No, it can't possibly be true! Jim Theis's masterwork, The Eye of Argon(amzn/b&n/abe/pwll), has actually been published? As a book? With pages and a cover and all of that? I've known of this legendary monstrosity for years, and have read it online and as a tattered and stapled faded photocopy, but to actually have a publisher commit resources and money to it … truly, we are in the End Times.
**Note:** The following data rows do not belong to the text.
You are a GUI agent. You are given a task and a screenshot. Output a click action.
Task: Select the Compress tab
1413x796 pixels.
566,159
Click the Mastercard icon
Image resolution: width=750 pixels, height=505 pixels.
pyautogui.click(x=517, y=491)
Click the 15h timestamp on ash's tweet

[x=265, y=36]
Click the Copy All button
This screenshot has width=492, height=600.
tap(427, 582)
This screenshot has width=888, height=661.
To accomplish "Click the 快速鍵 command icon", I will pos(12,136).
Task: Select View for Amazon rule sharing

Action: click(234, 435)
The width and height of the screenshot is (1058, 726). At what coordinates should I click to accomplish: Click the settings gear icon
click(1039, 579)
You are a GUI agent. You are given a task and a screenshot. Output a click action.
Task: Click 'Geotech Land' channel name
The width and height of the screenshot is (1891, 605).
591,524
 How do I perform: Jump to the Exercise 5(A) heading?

You too can read it, but don't buy it: get it for free, and even then you are paying too much for it. This is what you get when you give a teenager a thesaurus, insist that every noun must have an adjective, and the only forbidden word is "said".

Take a taste.

Eyeing a slender female crouched alone at a nearby bench, Grignr advanced wishing to wholesomely occupy his time. The flickering torches cast weird shafts of luminescence dancing over the half naked harlot of his choice, her stringy orchid twines of hair swaying gracefully over the lithe opaque nose, as she raised a half drained mug to her pale red lips.

We all know how unattractive transparent noses are.

Glancing upward, the alluring complexion noted the stalwart giant as he rapidly approached. A faint glimmer sparked from the pair of deep blue ovals of the amorous female as she motioned toward Grignr, enticing him to join her. The barbarian seated himself upon a stool at the wenches side, exposing his body, naked save for a loin cloth brandishing a long steel broad sword, an iron spiraled battle helmet, and a thick leather sandals, to her unobstructed view.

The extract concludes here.